• [Supplied material]
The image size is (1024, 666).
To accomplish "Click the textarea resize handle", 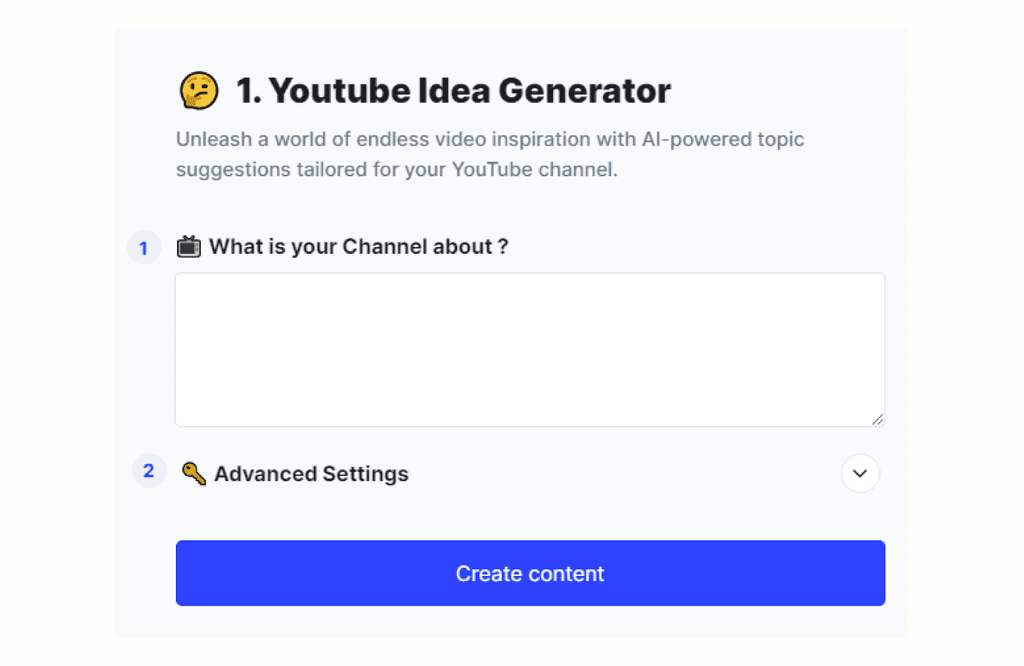I will (x=879, y=419).
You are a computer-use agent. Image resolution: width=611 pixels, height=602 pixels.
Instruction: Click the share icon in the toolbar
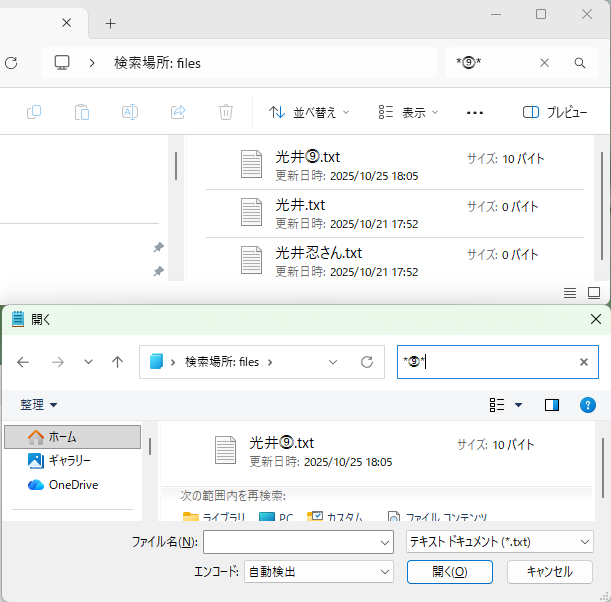click(178, 112)
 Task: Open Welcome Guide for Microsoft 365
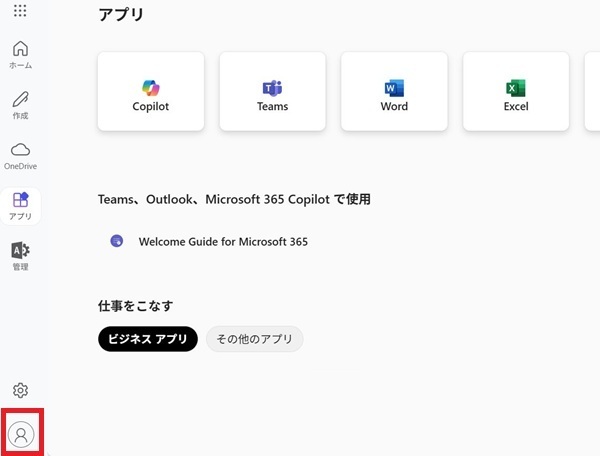point(223,242)
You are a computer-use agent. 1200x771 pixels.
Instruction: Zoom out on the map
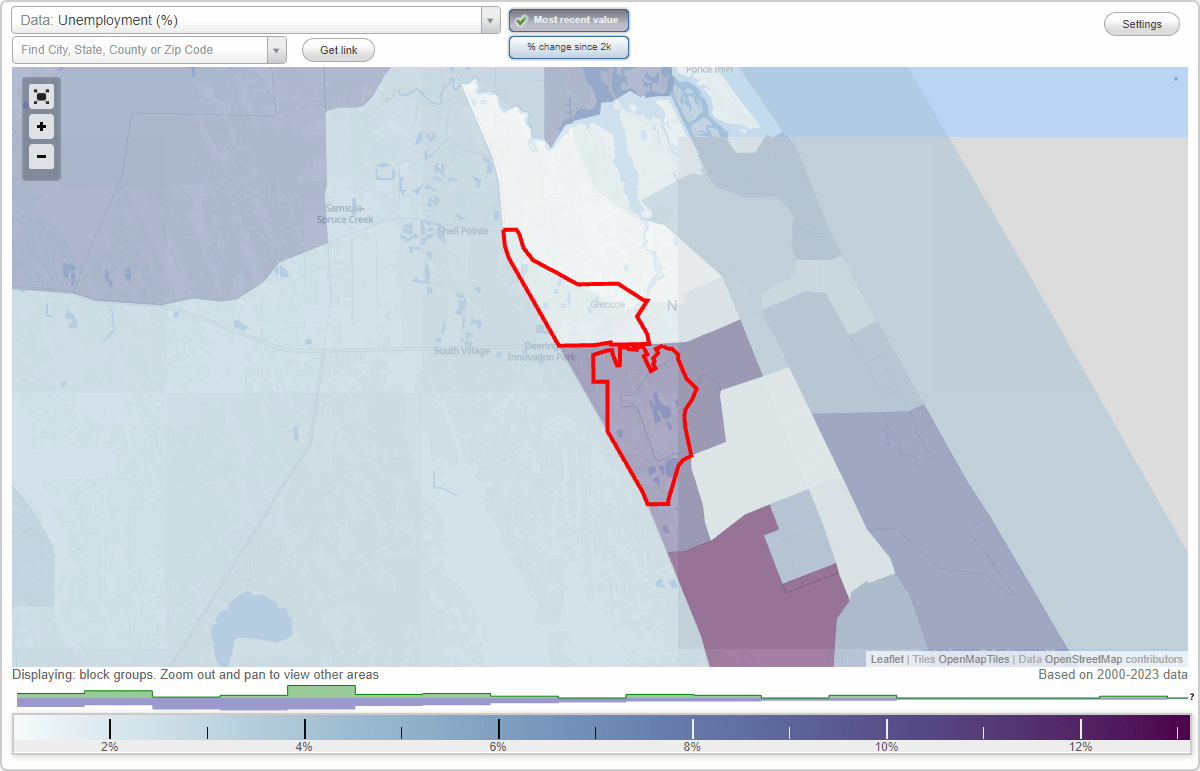coord(41,157)
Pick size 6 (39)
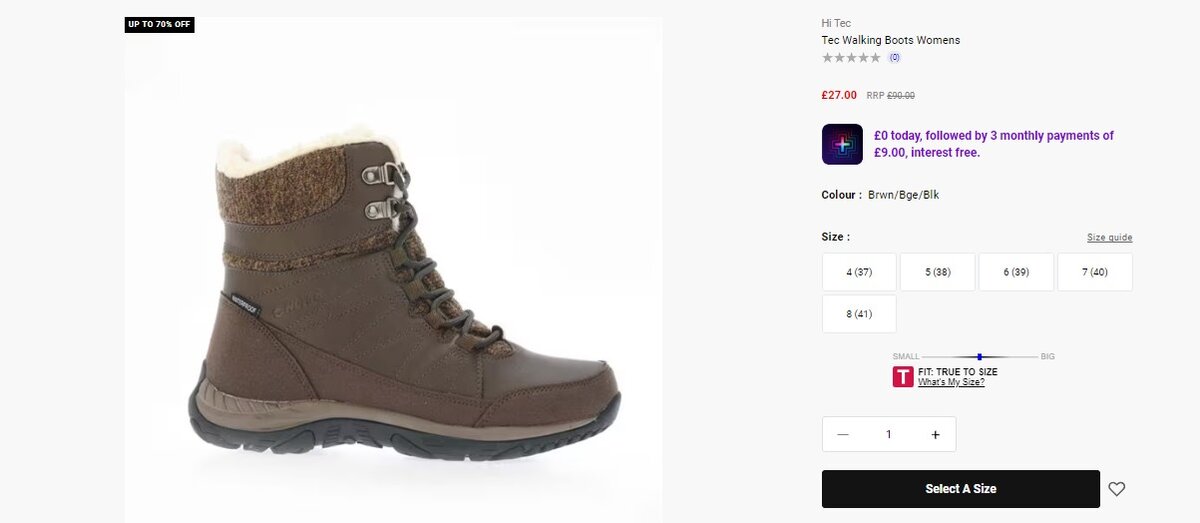1200x523 pixels. [x=1015, y=272]
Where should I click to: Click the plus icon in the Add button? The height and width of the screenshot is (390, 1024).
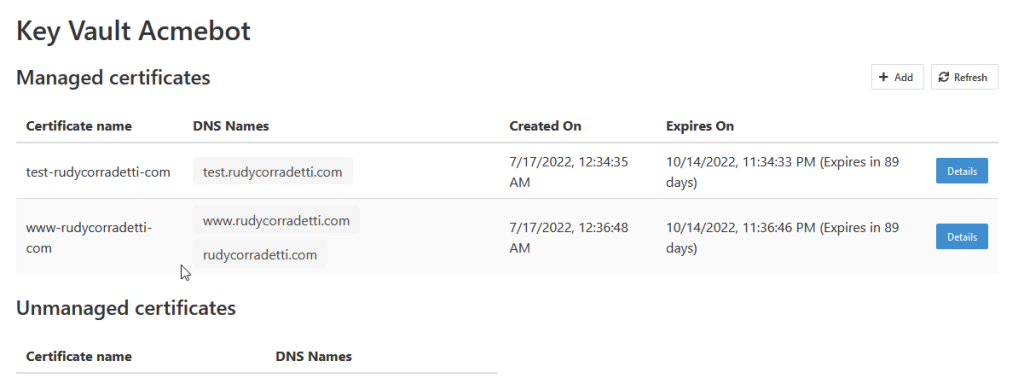[884, 77]
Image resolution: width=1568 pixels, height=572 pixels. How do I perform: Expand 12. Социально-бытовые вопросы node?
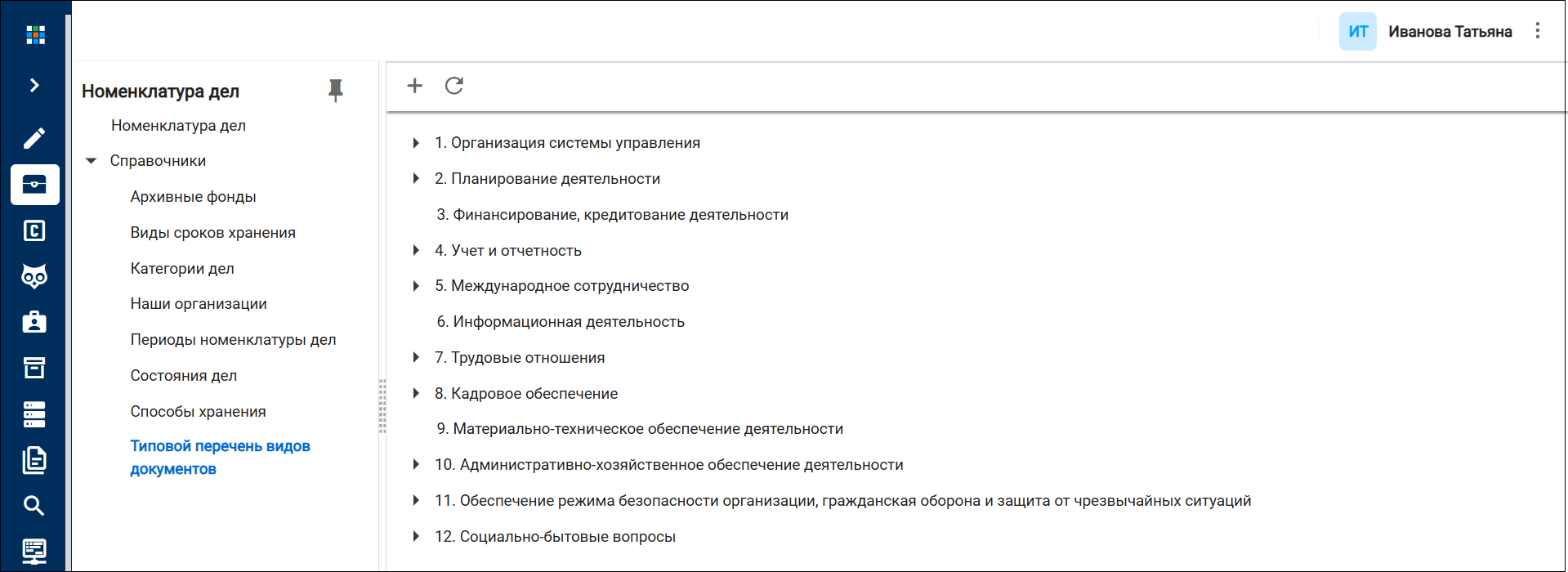(416, 537)
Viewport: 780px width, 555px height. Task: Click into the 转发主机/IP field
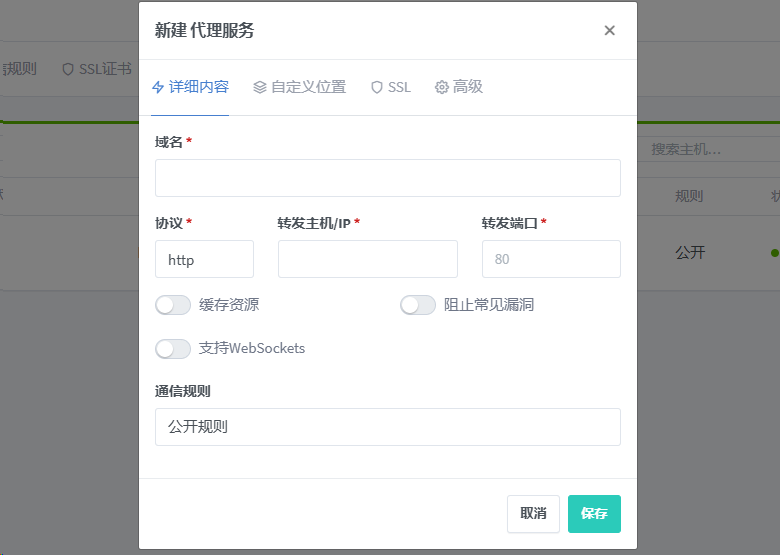click(x=367, y=259)
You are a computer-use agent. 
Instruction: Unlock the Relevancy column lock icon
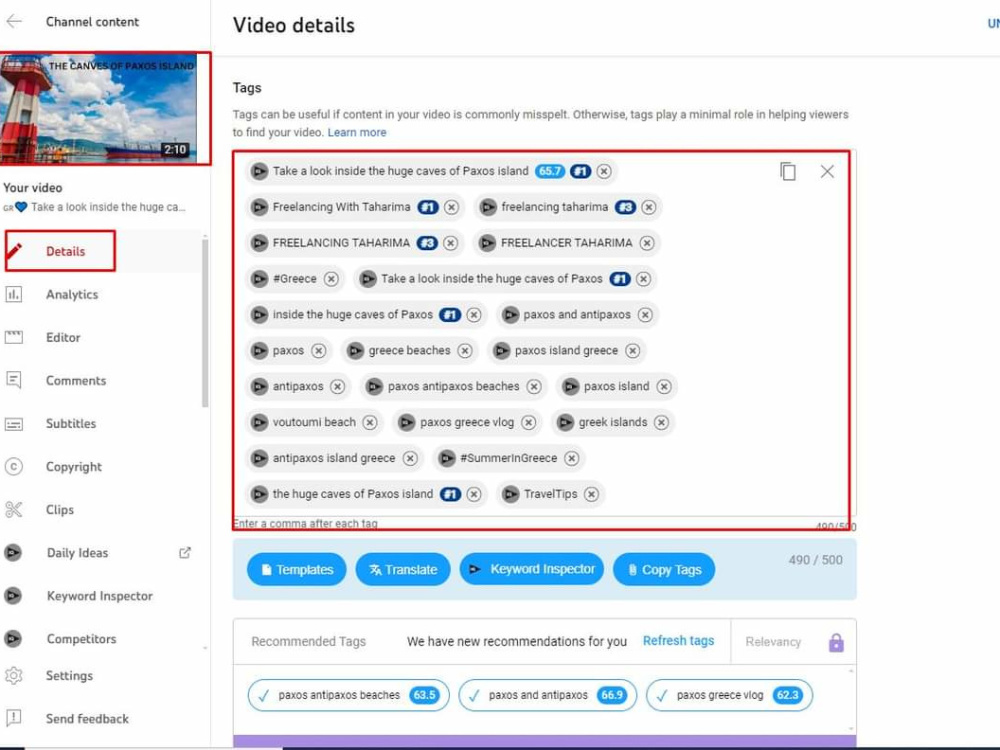836,641
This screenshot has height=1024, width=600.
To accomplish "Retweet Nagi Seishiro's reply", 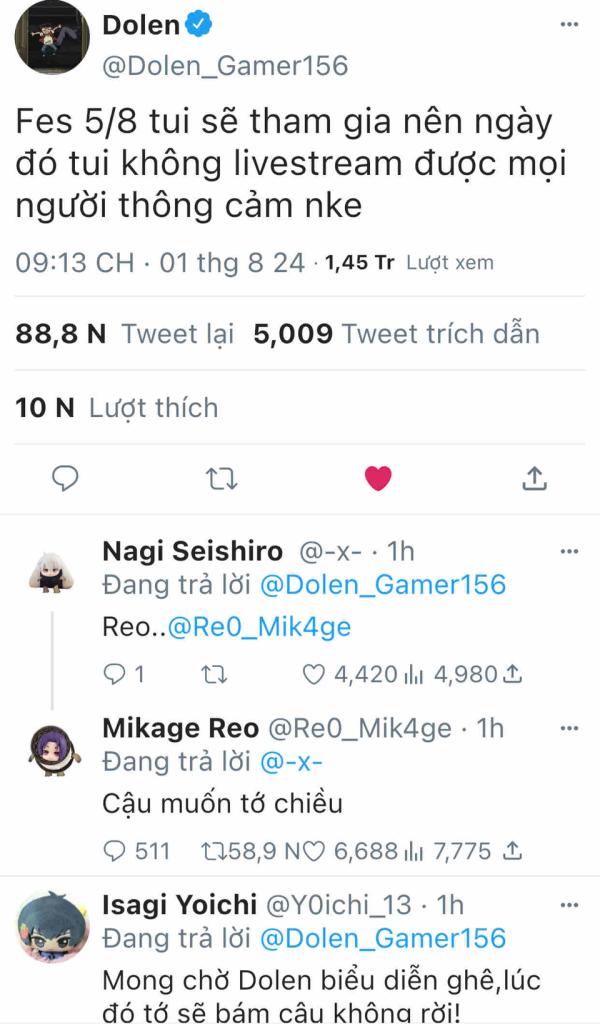I will [x=213, y=674].
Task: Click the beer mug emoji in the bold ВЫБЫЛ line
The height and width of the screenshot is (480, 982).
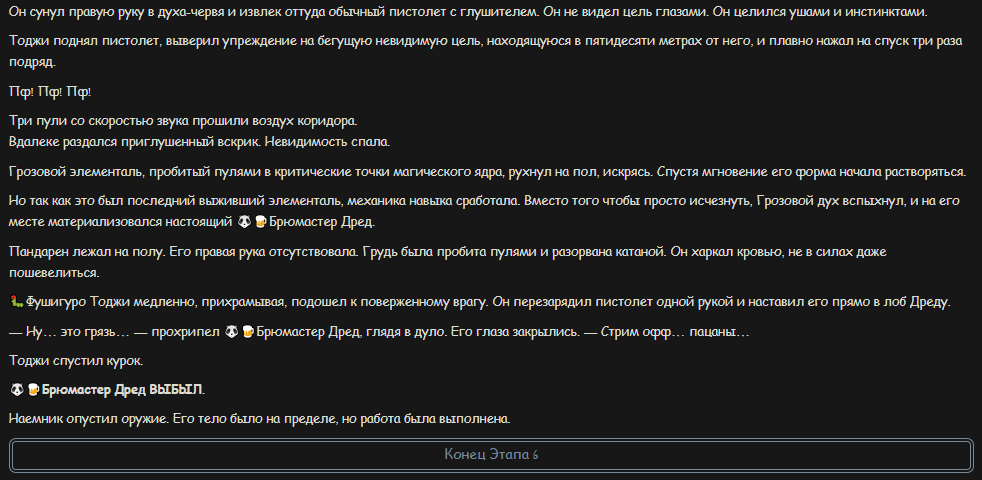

• [Exercise] Whenever the string "agent" shows up on a line of the listing, copy that line.

• [Exercise answer]
You are a computer-use agent. Image resolution: width=611 pixels, height=602 pixels.
You are a computer-use agent. 1200x771 pixels.
You are a computer-use agent. 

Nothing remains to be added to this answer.